TASK TO COMPLETE: Look for the word "from" in the data below, and copy every line that holds it.

-- DATA PROVIDED follows --

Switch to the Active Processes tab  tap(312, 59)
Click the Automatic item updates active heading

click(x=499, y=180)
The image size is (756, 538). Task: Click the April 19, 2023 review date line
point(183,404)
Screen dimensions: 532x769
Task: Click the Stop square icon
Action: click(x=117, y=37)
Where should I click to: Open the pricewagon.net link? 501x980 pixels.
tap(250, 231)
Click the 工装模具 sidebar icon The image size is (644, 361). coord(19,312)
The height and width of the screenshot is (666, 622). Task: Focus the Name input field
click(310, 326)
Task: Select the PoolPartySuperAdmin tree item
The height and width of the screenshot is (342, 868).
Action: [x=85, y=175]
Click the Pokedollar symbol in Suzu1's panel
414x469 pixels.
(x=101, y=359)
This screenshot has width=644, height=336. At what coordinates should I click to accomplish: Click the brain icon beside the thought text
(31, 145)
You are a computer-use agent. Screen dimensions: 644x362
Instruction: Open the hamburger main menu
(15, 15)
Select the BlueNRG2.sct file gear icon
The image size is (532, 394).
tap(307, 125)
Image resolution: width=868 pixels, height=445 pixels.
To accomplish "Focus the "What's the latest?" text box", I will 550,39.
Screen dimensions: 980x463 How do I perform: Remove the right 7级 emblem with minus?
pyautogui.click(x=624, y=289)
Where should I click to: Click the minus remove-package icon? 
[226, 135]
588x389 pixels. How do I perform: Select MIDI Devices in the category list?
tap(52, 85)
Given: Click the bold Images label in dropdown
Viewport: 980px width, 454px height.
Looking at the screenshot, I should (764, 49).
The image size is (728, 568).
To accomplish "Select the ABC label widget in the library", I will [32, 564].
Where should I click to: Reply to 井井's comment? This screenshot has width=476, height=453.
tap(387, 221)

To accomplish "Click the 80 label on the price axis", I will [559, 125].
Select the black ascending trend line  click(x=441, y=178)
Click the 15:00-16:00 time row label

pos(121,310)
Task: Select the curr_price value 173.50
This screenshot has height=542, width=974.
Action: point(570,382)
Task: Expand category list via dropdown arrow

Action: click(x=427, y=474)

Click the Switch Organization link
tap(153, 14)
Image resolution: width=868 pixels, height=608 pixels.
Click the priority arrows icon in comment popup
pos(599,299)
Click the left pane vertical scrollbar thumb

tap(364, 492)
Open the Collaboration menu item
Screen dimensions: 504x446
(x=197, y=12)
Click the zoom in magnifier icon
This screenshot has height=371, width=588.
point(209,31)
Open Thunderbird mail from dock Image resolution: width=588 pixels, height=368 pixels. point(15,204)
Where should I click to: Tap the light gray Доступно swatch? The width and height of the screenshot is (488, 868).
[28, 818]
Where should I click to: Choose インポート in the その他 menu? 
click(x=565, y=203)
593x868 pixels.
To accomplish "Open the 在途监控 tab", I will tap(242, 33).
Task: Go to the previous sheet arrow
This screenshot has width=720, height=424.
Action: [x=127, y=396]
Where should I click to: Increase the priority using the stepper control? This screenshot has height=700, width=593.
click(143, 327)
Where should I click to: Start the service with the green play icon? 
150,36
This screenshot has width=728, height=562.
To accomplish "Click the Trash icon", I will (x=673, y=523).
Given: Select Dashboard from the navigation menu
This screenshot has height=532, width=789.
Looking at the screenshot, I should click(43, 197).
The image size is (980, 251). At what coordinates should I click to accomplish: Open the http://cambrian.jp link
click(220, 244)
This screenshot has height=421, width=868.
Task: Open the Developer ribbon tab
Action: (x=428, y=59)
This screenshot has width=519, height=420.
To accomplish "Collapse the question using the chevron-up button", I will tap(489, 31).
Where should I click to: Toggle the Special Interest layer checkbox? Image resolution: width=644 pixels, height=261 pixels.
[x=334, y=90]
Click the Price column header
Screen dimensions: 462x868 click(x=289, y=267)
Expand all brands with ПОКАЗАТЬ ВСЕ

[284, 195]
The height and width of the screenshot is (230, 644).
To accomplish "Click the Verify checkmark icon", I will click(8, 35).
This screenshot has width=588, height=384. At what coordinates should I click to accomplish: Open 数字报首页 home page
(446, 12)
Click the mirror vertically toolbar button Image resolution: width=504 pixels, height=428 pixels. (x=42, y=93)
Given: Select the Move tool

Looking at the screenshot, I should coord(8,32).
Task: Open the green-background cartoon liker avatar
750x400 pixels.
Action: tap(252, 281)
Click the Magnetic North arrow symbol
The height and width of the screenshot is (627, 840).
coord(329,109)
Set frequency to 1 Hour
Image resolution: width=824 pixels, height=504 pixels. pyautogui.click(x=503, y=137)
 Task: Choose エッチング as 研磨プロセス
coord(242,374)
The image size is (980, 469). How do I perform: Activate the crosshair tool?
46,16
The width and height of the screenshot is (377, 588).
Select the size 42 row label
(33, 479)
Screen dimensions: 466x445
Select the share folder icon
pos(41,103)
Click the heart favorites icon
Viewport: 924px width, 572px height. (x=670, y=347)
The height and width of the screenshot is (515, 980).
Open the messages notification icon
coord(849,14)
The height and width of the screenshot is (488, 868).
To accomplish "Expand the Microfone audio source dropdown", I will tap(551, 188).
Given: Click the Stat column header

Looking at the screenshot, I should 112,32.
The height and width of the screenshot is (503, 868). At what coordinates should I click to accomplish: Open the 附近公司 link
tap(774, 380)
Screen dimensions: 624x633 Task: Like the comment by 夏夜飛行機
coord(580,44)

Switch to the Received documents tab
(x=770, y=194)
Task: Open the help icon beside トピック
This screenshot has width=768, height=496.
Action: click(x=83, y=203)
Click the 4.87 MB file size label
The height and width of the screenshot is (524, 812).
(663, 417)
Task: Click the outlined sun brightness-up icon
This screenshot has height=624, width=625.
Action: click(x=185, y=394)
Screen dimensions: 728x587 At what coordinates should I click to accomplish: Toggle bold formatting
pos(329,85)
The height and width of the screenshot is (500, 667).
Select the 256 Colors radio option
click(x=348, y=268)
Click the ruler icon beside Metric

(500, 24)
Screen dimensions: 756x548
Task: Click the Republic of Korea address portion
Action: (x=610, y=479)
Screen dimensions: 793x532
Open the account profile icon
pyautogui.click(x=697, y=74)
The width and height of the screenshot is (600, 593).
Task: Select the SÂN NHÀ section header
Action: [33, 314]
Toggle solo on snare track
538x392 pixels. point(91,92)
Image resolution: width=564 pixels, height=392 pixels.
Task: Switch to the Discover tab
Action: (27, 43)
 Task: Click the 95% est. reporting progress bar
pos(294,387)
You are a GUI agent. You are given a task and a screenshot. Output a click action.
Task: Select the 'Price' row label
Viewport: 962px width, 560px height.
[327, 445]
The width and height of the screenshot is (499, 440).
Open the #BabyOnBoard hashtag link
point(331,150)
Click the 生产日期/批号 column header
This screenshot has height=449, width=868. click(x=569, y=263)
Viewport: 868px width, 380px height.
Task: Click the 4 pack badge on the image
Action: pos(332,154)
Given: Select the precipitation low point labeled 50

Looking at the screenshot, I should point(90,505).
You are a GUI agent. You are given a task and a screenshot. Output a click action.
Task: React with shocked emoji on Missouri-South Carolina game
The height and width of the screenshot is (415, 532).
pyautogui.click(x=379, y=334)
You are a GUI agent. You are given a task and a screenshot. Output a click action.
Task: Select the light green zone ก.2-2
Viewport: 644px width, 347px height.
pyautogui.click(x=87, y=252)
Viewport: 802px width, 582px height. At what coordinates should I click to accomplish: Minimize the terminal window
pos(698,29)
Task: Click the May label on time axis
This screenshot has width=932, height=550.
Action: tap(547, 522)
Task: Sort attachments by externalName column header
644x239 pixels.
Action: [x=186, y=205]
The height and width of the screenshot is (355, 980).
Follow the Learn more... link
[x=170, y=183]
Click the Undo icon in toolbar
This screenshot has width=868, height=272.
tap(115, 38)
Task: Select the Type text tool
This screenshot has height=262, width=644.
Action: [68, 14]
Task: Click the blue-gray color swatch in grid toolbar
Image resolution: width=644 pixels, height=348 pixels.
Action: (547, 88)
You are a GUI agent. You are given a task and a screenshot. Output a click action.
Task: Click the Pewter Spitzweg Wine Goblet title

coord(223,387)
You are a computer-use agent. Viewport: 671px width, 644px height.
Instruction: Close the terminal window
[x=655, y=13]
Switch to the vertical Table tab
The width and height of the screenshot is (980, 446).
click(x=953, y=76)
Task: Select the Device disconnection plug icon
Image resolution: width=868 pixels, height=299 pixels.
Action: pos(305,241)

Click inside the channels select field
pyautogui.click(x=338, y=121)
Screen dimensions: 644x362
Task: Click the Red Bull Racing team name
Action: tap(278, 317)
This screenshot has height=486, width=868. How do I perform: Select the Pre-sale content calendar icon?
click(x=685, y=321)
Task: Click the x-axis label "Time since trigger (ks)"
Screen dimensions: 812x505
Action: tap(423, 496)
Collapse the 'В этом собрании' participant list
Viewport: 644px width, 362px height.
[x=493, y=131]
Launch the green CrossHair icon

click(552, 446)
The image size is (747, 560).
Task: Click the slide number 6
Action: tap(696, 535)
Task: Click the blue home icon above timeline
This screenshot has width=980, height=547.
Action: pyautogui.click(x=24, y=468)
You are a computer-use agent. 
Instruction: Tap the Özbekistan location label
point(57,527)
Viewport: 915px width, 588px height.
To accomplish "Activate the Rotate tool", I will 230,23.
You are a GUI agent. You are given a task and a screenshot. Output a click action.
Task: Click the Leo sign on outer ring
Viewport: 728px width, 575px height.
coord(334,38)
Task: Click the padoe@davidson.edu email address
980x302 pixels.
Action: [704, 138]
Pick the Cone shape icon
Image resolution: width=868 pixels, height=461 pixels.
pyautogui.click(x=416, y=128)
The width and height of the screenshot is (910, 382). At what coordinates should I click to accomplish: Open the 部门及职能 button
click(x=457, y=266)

-- DATA PROVIDED concluded --

RESULT BELOW:
Open Thunderbird mail from dock Image resolution: width=588 pixels, height=368 pixels. point(15,204)
Given: Select Dashboard from the navigation menu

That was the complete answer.